En effet, pourquoi ne pas renforcer le caractère générique du concept d’éducation artistique et aller au–delà des disciplines devenues traditionnelles du dessin et du chant ? Il s’agirait de poser un éclairage nouveau sur les spécificités éducatives des milieux socio–culturels et d’en tirer des contenus plus adaptés au recours à nos valeurs de civilisation. Nous aurions alors les appellations « Education artistique musicale », « Education artistique plastique » « Education artistique théâtrale », « Education artistique gastronomique », « Education artistique thérapeutique », « Education artistique environnementale », « Education artistique numérique », « Education artistique sportive », « Education artistique muséale », etc.
Monsieur le Ministre,
Honorables invités,
Mesdames, mesdemoiselles et messieurs,
Voyez–vous, la société sénégalaise, avec l’appui de l’Etat, nous offre déjà un vaste champ d’expression artistique dans lequel enraciner nos lauréats d’aujourd’hui, avec leurs camarades, candidats probables des éditions futures du concours national. Qu’ils soient d’ici ou d’ailleurs. N’oublions pas que les premiers professeurs d’éducation artistique plastique du Gabon ont été formés au Sénégal, du temps de l’Ecole Normale Supérieure de l’Education artistique.
Je vais conclure sur ce que je considère comme le temps des convergences et des symbioses, précisément celui du pari gagné du Président Léopold Sédar Senghor. En effet, dans son allocution d’ouverture du Premier Festival mondial des Arts nègres, le 2 avril 1966, il déclarait à propos des artistes et des écrivains : « Ce sont nos poètes, nos conteurs et romanciers, nos chanteurs et danseurs, nos peintres et sculpteurs, nos musiciens.

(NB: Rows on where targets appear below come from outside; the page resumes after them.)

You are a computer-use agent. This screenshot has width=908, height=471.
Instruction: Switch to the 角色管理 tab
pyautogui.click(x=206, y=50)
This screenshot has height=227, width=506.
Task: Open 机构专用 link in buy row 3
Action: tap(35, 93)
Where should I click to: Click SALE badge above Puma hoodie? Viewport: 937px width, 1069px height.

Qu’ils peignent de violentes abstractions mystiques ou la noble élégance des cours d’amour, qu’ils sculptent le Lion national ou des monstres inouïs, qu’ils dansent le Plan de développement ou chantent la diversification des cultures, les artistes négro – africains, les artistes sénégalais d’aujourd’hui nous aident à vivre aujourd’hui, plus et mieux. »

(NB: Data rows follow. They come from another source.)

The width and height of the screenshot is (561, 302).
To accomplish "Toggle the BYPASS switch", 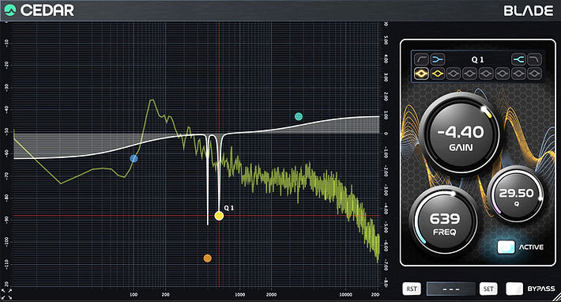I will tap(514, 289).
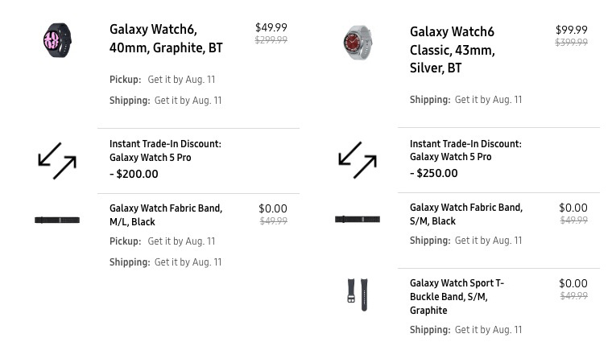
Task: Open Galaxy Watch6, 40mm, Graphite, BT title
Action: [166, 39]
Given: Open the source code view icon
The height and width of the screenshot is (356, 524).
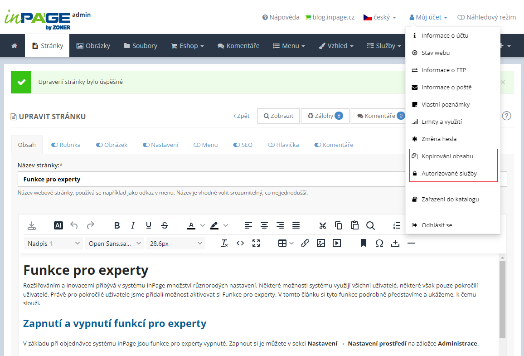Looking at the screenshot, I should [x=240, y=244].
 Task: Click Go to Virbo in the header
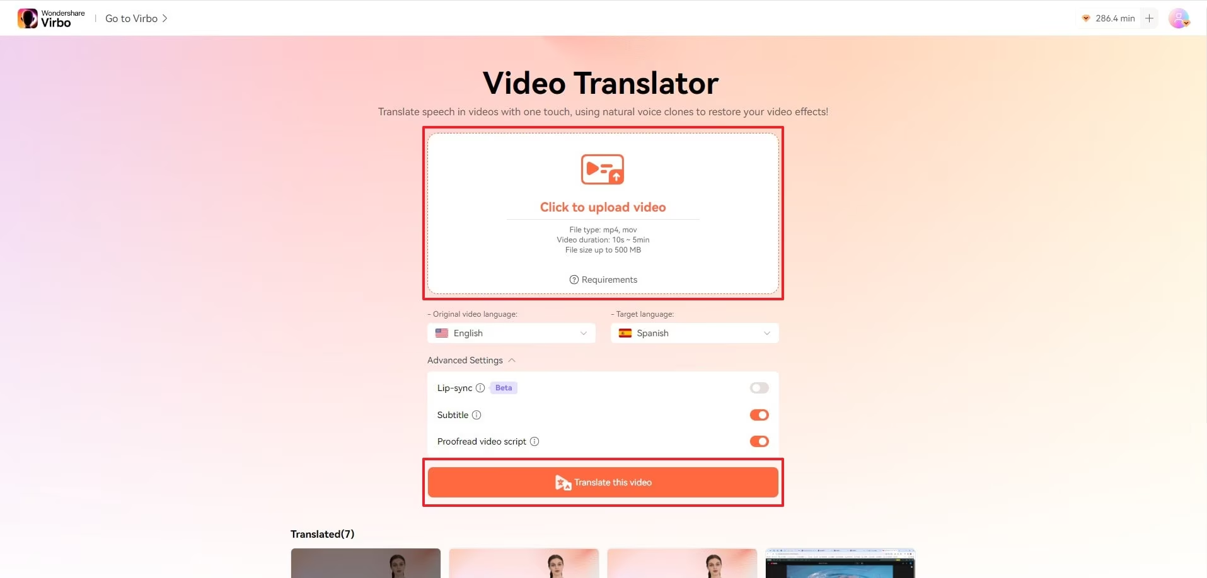(x=131, y=18)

Au sortir du Festival, la recherche constante des meilleures méthodes de formation des artistes, toutes disciplines confondues, a donné une succession de réformes à travers les structures que sont :
- L’Institut National des Arts,
- Le Conservatoire National de Musique de Danse et d’Art dramatique ;
- L’Ecole Nationale des Beaux – Arts ;
- L’Ecole Normale Supérieure d’Education Artistique
- L’Ecole d’Architecture et d’Urbanisme ;
- L’Ecole Nationale des Arts ;
- L’Ecole Nationale des Arts et des Métiers de la Culture.

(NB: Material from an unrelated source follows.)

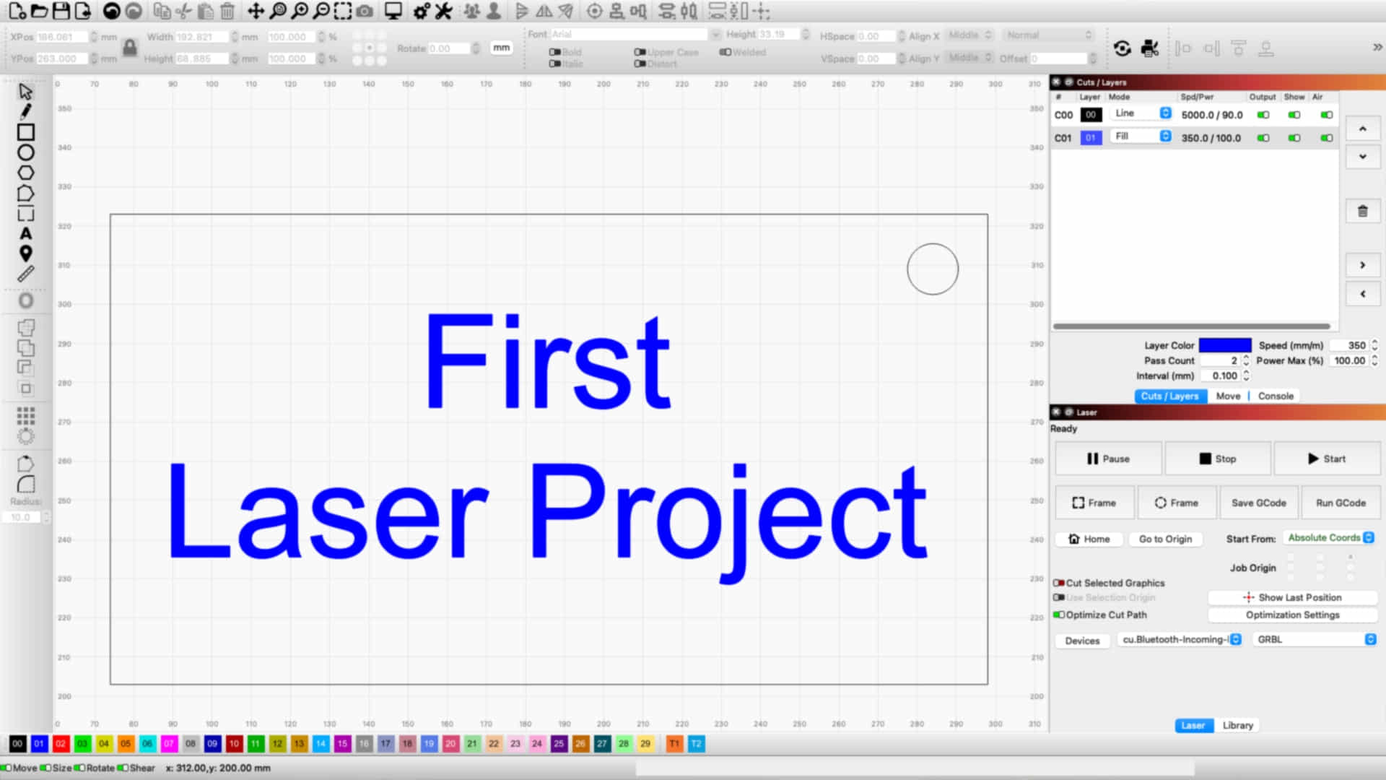Screen dimensions: 1386x780
Task: Toggle Output on for C00 Line layer
Action: pos(1263,114)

Cette présente formule est le nouveau pari sur l’avenir, parce que ses futurs pensionnaires devront sortir de ses espaces pédagogiques, autant que de nos ateliers et manifestations artistiques. L’attractivité de la dernière édition de la Biennale de Dakar a prouvé que les méthodes actuelles de l’enseignement artistique ont su intéresser le public scolaire à l’art qui se fait ici et ailleurs, pour la transmission des valeurs de civilisation. C’est ce qui nous fait parler du pari gagné du Président Léopold Sédar SENGHOR. L’Enracinement et l’Ouverture pour le grand Banquet du Donner et du Recevoir. Ne ratons pas Le Rendez – vous !
Je vous remercie de votre aimable attention.